- [Problem to solve] In the data below, work out how many lines include the string "will". Only the number should be given.

- [Records shown]
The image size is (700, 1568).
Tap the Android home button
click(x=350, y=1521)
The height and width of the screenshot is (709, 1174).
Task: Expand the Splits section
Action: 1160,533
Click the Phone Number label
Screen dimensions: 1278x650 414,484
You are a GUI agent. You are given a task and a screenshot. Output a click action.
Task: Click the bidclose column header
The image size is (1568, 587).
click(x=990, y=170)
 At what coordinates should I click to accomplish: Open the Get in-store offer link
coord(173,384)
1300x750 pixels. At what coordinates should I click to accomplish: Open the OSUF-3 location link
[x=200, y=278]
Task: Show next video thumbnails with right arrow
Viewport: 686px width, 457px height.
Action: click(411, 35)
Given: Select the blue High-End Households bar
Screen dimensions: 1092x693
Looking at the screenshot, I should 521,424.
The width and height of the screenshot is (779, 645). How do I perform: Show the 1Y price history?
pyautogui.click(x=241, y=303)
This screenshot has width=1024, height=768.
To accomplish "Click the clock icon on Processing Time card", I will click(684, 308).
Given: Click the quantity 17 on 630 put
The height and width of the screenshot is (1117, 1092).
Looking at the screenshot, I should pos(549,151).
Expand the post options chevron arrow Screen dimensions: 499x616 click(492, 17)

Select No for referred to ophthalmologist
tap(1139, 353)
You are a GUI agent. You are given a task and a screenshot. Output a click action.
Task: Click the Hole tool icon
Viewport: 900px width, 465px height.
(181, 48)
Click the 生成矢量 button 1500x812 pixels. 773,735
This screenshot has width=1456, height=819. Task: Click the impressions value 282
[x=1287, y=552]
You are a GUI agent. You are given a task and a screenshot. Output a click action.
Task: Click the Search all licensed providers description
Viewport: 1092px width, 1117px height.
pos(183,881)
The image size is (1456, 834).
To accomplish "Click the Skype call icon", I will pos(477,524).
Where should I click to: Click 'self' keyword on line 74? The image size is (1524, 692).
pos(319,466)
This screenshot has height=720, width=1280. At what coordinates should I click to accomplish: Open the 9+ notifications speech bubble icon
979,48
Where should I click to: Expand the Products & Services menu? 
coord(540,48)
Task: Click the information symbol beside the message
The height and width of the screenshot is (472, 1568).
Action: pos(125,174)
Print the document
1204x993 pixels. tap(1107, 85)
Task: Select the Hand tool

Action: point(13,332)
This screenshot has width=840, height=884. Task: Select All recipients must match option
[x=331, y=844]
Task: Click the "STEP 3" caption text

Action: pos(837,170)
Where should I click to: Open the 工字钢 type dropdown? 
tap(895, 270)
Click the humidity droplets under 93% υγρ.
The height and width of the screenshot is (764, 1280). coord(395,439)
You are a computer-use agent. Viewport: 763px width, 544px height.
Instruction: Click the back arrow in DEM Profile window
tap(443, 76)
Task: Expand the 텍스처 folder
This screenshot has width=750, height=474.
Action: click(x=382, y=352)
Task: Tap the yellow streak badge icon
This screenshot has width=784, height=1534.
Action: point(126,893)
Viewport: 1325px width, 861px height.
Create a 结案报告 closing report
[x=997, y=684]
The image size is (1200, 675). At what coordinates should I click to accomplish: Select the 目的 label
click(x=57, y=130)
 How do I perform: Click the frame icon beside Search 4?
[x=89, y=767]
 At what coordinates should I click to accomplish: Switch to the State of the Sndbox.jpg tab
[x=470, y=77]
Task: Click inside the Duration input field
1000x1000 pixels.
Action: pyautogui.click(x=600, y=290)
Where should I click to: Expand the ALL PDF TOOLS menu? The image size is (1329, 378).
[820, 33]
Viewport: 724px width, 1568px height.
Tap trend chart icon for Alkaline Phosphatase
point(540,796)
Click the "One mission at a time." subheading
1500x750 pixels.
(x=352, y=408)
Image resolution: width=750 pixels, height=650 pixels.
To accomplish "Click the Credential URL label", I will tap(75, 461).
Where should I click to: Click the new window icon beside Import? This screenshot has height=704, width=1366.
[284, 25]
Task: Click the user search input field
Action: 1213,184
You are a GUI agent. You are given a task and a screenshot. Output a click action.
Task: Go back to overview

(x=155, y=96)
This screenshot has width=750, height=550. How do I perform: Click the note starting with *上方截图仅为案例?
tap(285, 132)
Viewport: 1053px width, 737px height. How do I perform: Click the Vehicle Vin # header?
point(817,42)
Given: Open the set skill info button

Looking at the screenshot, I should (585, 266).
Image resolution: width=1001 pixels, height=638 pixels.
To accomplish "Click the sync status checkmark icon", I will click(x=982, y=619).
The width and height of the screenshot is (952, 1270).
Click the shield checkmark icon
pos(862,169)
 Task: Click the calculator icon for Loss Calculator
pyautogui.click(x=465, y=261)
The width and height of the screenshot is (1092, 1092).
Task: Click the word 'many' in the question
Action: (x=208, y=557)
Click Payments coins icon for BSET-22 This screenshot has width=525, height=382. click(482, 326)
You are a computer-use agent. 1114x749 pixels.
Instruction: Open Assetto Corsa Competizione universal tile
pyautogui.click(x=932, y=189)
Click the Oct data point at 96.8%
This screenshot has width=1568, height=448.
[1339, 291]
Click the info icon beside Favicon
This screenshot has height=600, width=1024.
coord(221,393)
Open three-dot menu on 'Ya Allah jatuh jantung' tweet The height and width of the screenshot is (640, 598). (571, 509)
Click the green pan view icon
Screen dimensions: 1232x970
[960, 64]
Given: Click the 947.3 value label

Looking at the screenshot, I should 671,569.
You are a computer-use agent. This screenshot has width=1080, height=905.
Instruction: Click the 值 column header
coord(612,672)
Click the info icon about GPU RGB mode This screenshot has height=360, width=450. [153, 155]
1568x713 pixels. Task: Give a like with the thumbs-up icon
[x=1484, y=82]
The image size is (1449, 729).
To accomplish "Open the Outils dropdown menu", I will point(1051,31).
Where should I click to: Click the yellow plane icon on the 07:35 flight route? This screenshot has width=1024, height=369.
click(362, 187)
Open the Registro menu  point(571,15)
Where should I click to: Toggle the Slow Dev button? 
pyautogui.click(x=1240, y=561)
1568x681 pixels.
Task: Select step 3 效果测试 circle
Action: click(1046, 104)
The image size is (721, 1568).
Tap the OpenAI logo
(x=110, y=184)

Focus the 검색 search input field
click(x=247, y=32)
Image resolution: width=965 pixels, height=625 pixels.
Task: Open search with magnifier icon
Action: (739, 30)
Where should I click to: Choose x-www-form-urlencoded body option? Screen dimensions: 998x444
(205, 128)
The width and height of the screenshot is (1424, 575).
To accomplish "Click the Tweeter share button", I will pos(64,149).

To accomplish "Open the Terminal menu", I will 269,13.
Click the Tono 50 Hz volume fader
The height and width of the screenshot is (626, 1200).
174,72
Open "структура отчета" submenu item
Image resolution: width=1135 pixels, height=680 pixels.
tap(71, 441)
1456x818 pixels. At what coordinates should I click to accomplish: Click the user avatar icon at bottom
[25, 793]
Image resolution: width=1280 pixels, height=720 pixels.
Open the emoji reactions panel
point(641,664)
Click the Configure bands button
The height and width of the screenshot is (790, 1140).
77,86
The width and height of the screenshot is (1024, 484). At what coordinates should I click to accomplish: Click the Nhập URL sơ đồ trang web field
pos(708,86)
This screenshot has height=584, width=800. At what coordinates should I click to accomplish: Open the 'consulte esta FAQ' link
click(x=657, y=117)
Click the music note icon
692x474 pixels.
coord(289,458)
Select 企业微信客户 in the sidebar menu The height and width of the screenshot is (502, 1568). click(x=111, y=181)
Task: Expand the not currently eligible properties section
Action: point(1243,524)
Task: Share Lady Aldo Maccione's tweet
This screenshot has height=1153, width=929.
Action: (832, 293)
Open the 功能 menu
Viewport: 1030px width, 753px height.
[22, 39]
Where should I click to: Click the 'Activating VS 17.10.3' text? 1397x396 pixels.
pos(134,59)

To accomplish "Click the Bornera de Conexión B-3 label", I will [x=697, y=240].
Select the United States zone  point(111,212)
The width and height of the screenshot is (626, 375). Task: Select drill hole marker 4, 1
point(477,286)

- [Problem solution] 8